* **Task requirements**
Reproduce, word for word, the stretch from "I personally got" through "(Nov 16, 2004)" in the forum thread below about the cost of insuring an Outback trailer.

* **Given text**
● ● ● ● ● ● ●
# Outbacks Are Expensive To Insure!!



## Dub (Dec 8, 2008)

WOW, sticker shock. Just called the insurance to switch over the insurance from the Fun Finder to the 310BHS...went from $375/yr to $575/yr...first offer was $675/yr but I upped the deductibles to lower it $100. I was not prepared for that huge jump! That's almost as much as our Accord and only a couple hundred shy of the truck. I might have to shop around for a different company.


----------



## CamperAndy (Aug 26, 2004)

Shop around as even the $375 from your old trailer would be on the very high side. Once you find a deal float it back by your insurer to see if they will match and if not then move your policy.


----------



## fourwalls (Sep 21, 2007)

That sound out of site. ours is only 1/2 of that and that is for 1 fiver and a 20' tt. We have it at the same place with our tv and home and boat. With a multi car discount.


----------



## kmcfetters (May 7, 2005)

Ours is $180 a yr with GMAC--Its been that rate since we bought it. Thats with a $250 in NC----In the winter its $30 cheaper if you call and tell em its in storage. Everything is still covered but towing.


----------



## raynardo (Jun 8, 2007)

Please check out the Good Sam/GMAC insurance. Their rates are the best I've encountered, plus their RV insurance coverage is specifically designed for RV's. I just paid my premium for my OB (see sig, below) a couple of days ago, it was only $124 for six months!

Here's their customer service number: 800-325-1190


----------



## clarkely (Sep 15, 2008)

Dub said:


> WOW, sticker shock. Just called the insurance to switch over the insurance from the Fun Finder to the 310BHS...went from $375/yr to $575/yr...first offer was $675/yr but I upped the deductibles to lower it $100. I was not prepared for that huge jump! That's almost as much as our Accord and only a couple hundred shy of the truck. I might have to shop around for a different company.


We went with Progressive......................What did they put your replacement cost at? List? Also they Over Insure you to the Hill, at least my agent was...........Road side coverage and this & That.........content coverage.....blah,blah blah.......

I personally got rid of most if not all of these Extra's as I already have Good Sam as they provide as good if not better roadside coverage.............and all the content insurance.........the only camper accessory to steal would be the TV......and that's probably only worth 300-400 dollars.........all your personal stuff in there.........needs to be proved it was in there and then they still may give you a hard time...............Big ticket Items like cameras & diamond rings............they want you to list separately anyhow.....and charge you more............ mine was like 580.00 originally and went down to 280.00 +/- after i got them to get rid of all those extra's........


----------



## PDX_Doug (Nov 16, 2004)

Dub,

Those rates do seem really high. I think our 28RS-DS is coming in right around $200/Year. One thing to be very careful of is the replacement value in the event the trailer is totalled. Most auto insurance based policies will only cover market value, and as the long term financing most of us get on our RV's has more in common with your home mortgage than your car payment, that can leave you with a big personal liability covering the difference between market value and what is owed. The insurance companies that focus on RV's have products available that will cover the replacement cost of a new similar unit.

Happy Trails,
Doug


----------



## puffer (Aug 28, 2008)
● ● ● ● ● ● ●
* **Data block**
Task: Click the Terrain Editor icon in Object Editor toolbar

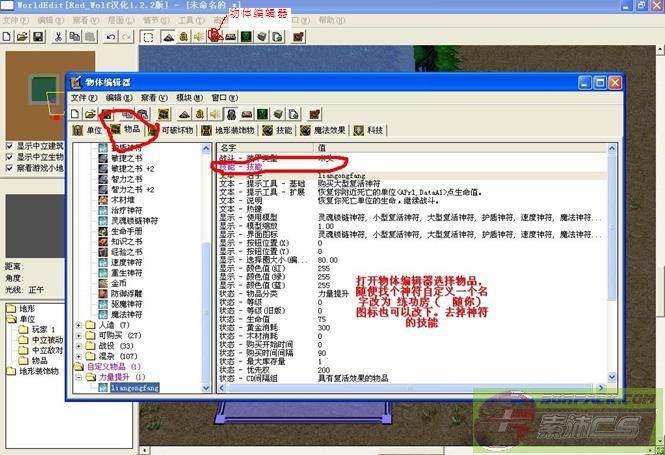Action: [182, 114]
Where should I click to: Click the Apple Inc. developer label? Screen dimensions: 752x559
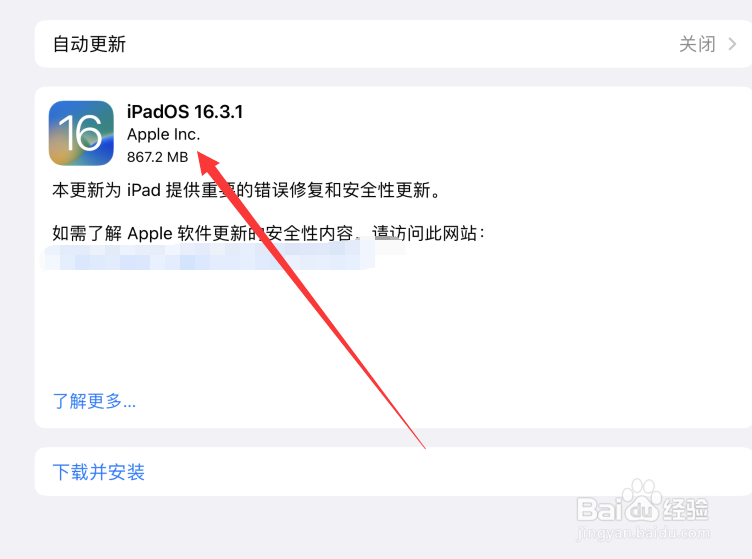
● ● ● ● ● ● ●
* **Output**
I personally got rid of most if not all of these Extra's as I already have Good Sam as they provide as good if not better roadside coverage.............and all the content insurance.........the only camper accessory to steal would be the TV......and that's probably only worth 300-400 dollars.........all your personal stuff in there.........needs to be proved it was in there and then they still may give you a hard time...............Big ticket Items like cameras & diamond rings............they want you to list separately anyhow.....and charge you more............ mine was like 580.00 originally and went down to 280.00 +/- after i got them to get rid of all those extra's........


----------



## PDX_Doug (Nov 16, 2004)